What I can say without having to play another second of it, is that I have so far found it to be hilarious. Not because there is anything objectively funny in the text, and not because it tells good jokes (there are occasional jokes. They are not very good.) I find it funny because it is so almost exactly identical to a certain type of Catholic apologetics that I used to really go in for when I was a recent convert. Specifically, the kind of apologetics that is based on the fascinating belief that if everyone learned how to “think properly” (where proper thinking is basically understood as Socratic/Aristotelean reasoning), then they would be a Catholic. Err. An atheist. Err.

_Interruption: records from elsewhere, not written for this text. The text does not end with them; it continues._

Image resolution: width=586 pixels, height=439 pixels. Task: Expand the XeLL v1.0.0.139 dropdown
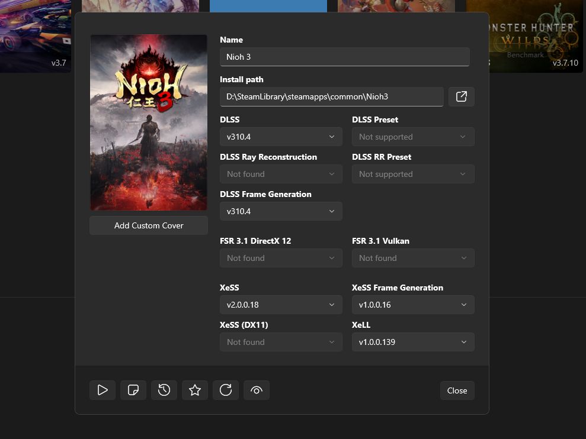(x=413, y=342)
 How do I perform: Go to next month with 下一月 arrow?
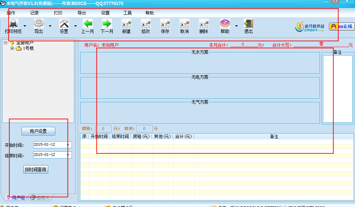coord(107,24)
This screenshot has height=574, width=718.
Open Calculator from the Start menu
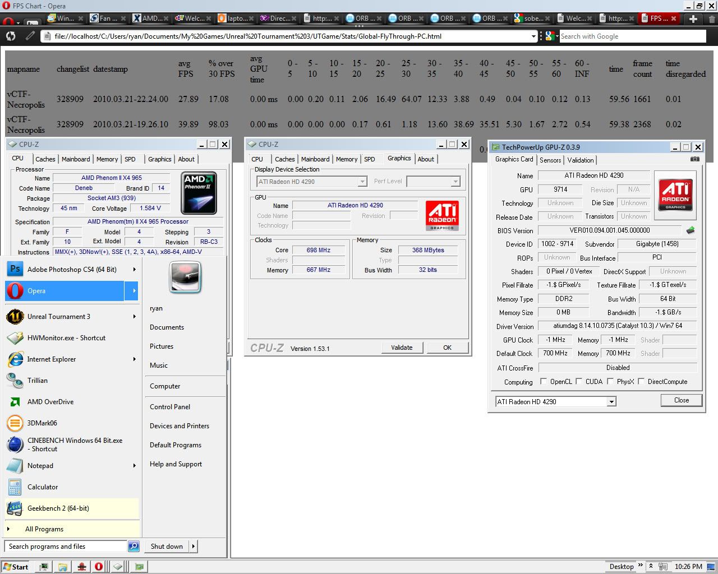point(43,487)
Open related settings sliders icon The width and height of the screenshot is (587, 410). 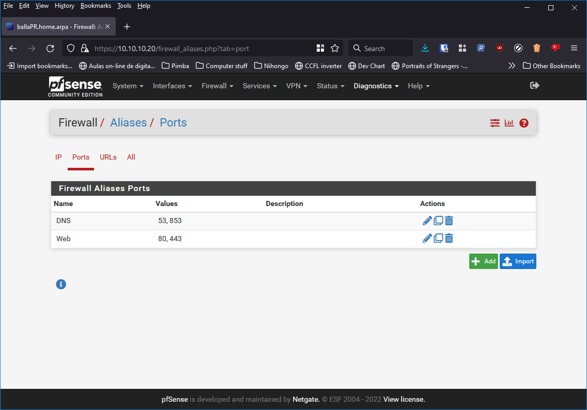click(495, 123)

Agree with me.

There were several times, reading through the responses in Atheos, where I swear that I had read exactly the same text, possibly with a very slightly different wording, in several of Peter Kreeft’s Socrates dialogues. It’s clear that the same basic frustrations plague the writers of Atheos and the Catholic apologetics set alike. The irritation of the ad hominem attack. The feeling that debates are constantly being derailed by interlocutors who refuse to follow the clear, logical track of the argument. The desire to be able to manage and curate discourse in such a way that you would actually, in real life, get to deploy those devastating syllogisms that worked so well on the imaginary interlocutor that you were arguing with in bed last night.

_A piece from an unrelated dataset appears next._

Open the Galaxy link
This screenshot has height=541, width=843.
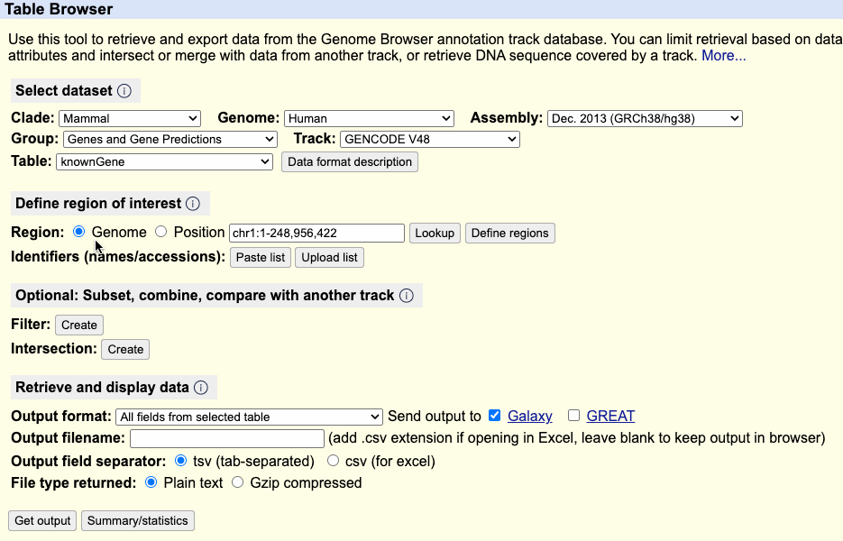pos(530,416)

Playing it has awakened in me a kind of nostalgic hankering for that kind of discourse. I mean, it is a tremendously fun kind of language game. There’s a sort of charm to the rules of engagement, the slightly condescending style of questioning which tries so so so hard not to be condescending, the buoyant certainty of one’s own position that quietly underwrites the self-conscious determination to follow the argument wherever it should lead. I almost want to jump in a combox and offer myself as a sparring partner for the bright young atheists who are being trained by this app.

I might feel young again. Less weighed down by doubts and uncertainties. Less hemmed in by the limitations of my subjective epistemological horizons. Less tired of stretching my mind out to grasp at truths more distant and inaccessible than the stars. Less fearful, less trembling, less humbled. Less, in short, like that old, old man who once told his accusers:

“I am called wise, for my hearers always imagine that I myself possess wisdom which I find wanting in others: but the truth is, O men of Athens, that God only is wise; and in this oracle he means to say that the wisdom of men is little or nothing… as if he said, He, O men, is the wisest, who like Socrates, knows that his wisdom is in truth worth nothing.”